At one point, people had surrounded the doors of two entrances to the center. Security cleared one exit and escorted attendees outside the building. At the other exit, the guards gave way after a large group of people rushed the doors and broke through.

The evening protest took on a more bellicose tone than earlier in the day, as the crowd chanted “from the river to the sea,” a term many interpret as calling for the elimination of Israel. Protesters also chanted “resistance is justified when people are occupied.”

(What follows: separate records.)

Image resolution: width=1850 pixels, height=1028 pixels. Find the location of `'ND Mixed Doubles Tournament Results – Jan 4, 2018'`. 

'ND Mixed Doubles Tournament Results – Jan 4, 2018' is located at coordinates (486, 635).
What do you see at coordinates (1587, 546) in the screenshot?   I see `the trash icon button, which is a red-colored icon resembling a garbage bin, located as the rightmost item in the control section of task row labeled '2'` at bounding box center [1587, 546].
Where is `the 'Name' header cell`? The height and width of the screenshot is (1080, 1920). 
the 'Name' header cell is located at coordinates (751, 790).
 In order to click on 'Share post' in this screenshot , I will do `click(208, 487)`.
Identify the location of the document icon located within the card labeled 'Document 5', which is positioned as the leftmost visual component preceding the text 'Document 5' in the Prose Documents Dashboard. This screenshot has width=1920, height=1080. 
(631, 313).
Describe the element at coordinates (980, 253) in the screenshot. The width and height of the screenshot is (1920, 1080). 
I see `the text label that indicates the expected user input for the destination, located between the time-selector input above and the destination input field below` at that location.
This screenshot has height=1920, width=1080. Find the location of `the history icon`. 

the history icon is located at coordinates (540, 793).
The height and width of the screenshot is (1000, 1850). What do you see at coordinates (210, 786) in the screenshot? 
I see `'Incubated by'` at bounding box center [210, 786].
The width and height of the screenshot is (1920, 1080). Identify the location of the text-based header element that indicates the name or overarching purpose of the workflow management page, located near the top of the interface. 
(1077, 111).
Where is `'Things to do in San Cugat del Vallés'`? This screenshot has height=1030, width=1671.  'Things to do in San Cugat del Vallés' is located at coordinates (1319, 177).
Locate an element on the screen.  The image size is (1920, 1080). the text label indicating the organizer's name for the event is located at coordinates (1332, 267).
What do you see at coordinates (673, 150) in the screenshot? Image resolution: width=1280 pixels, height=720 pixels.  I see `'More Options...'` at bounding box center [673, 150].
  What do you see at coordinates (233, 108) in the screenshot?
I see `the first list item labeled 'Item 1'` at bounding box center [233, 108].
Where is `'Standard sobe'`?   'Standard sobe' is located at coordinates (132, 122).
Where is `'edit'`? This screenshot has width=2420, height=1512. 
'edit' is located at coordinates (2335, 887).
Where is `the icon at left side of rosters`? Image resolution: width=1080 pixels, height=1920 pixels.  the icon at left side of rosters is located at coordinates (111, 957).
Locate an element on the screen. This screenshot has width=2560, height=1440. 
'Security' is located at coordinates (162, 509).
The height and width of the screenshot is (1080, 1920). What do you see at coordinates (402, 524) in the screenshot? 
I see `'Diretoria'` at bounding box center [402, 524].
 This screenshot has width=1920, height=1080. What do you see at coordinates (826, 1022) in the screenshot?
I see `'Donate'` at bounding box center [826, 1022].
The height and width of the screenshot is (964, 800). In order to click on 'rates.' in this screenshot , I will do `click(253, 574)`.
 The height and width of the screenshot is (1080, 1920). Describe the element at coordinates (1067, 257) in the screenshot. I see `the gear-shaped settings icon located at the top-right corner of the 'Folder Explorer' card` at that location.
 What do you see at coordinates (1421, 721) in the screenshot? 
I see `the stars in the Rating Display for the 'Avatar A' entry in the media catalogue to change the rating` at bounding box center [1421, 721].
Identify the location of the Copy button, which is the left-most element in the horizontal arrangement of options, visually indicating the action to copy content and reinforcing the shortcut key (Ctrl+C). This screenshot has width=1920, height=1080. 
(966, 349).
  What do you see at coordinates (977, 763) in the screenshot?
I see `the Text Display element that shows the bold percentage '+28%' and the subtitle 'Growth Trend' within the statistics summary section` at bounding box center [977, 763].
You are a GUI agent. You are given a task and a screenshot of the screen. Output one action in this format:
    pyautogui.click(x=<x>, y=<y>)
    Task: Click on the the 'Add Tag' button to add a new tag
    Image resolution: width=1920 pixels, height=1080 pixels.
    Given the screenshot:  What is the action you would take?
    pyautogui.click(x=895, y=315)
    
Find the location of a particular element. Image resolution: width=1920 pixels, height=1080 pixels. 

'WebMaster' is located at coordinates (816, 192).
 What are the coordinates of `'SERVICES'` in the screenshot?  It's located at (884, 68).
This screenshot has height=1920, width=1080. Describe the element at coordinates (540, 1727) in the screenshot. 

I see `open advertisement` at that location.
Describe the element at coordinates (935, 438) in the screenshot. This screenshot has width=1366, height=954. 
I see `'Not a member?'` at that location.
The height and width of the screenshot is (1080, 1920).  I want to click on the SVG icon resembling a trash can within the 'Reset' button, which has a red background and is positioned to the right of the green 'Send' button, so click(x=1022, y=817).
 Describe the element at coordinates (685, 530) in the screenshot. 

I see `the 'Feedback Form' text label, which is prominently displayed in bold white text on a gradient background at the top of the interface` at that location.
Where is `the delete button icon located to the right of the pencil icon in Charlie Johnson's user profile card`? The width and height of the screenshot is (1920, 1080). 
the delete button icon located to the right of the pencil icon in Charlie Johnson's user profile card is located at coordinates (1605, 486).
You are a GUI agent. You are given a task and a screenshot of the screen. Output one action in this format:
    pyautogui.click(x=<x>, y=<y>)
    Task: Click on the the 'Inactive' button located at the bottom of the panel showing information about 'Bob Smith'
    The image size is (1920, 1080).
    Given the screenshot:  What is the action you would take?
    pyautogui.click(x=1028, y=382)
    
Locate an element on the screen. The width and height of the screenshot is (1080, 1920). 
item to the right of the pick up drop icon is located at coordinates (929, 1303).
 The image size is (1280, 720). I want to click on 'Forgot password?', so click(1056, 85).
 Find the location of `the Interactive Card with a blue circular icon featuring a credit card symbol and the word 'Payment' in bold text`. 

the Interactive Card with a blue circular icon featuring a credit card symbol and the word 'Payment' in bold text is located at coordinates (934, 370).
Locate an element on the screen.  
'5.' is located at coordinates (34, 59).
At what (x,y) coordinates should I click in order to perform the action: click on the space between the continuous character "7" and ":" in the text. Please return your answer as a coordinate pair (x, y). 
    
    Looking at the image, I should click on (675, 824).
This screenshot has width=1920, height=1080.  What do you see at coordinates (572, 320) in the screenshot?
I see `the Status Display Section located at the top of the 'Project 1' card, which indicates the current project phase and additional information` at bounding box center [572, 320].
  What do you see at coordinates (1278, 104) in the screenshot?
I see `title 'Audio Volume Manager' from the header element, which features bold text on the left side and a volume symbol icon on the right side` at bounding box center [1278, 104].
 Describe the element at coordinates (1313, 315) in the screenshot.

While the atmosphere remained charged, there were no signs of violent scuffles. Police had shut down streets around the state Capitol which is two blocks away from the convention site for most of the afternoon. But as of mid-evening, law enforcement was mostly monitoring the protest from across the street.

An activist named Suzanne Ali said in an interview that she believed the demonstration had achieved its goal of signaling mass support for their cause.

“Whether or not anything materially gets done tonight, whether or not we move the politicians on a cease-fire,” Ali said standing near a group of demonstrators staging a sit-in in front of the main ballroom, “we continue to show them that the masses of people here and globally stand with Palestinians and demand a cease-fire.”

Protestors blocked access to the rooms where the Asian American Pacific Islander and LGTBQ caucuses were about to begin their meeting. Doors to those rooms were locked, as party staffers and volunteers stayed inside. The California Young Democrats said on social media that they were canceling their scheduled meeting “out of an abundance of caution.”

Demonstrators succeeded in derailing the event even though the party had anticipated disturbances and implemented additional security measures.

The commotion stood in stark contrast to the scene inside the Sheraton hotel lobby bar, the watering hole for candidates and party officials across the street from the convention building. As police lights flashed outside, the party insiders hobnobbed with little alarm, as a musician played instrumental soft rock hits.

Earlier in the day, activists disrupted a forum with four Democratic candidates for U.S. Senate. They shouted over the closing statements of Reps. Katie Porter and Adam Schiff, neither of whom back a cease-fire. There were no interruptions for Rep. Barbara Lee, who has been a vocal cease-fire advocate since the day after Hamas attacked Israel, but they led an extended demonstration and cut short the speaking time of Lexi Reese, a tech executive who also called for an end to Israeli military action.

Party chair Rusty Hicks, who repeatedly admonished the crowd for their outbursts, said in a statement after the event that “every convention participant has a right to be heard.”

“Unfortunately, a small number of non-Delegate protesters circumvented venue security and disrupted the program,” Hicks said. “They were heard and following a closing statement by the final candidate, the program was concluded and all attendees exited the venue. We look forward to the continuation of a successful Convention this afternoon with voting on endorsements, caucus meetings, and hospitality events.”

So far, Hicks has not put out a statement on the evening security breach.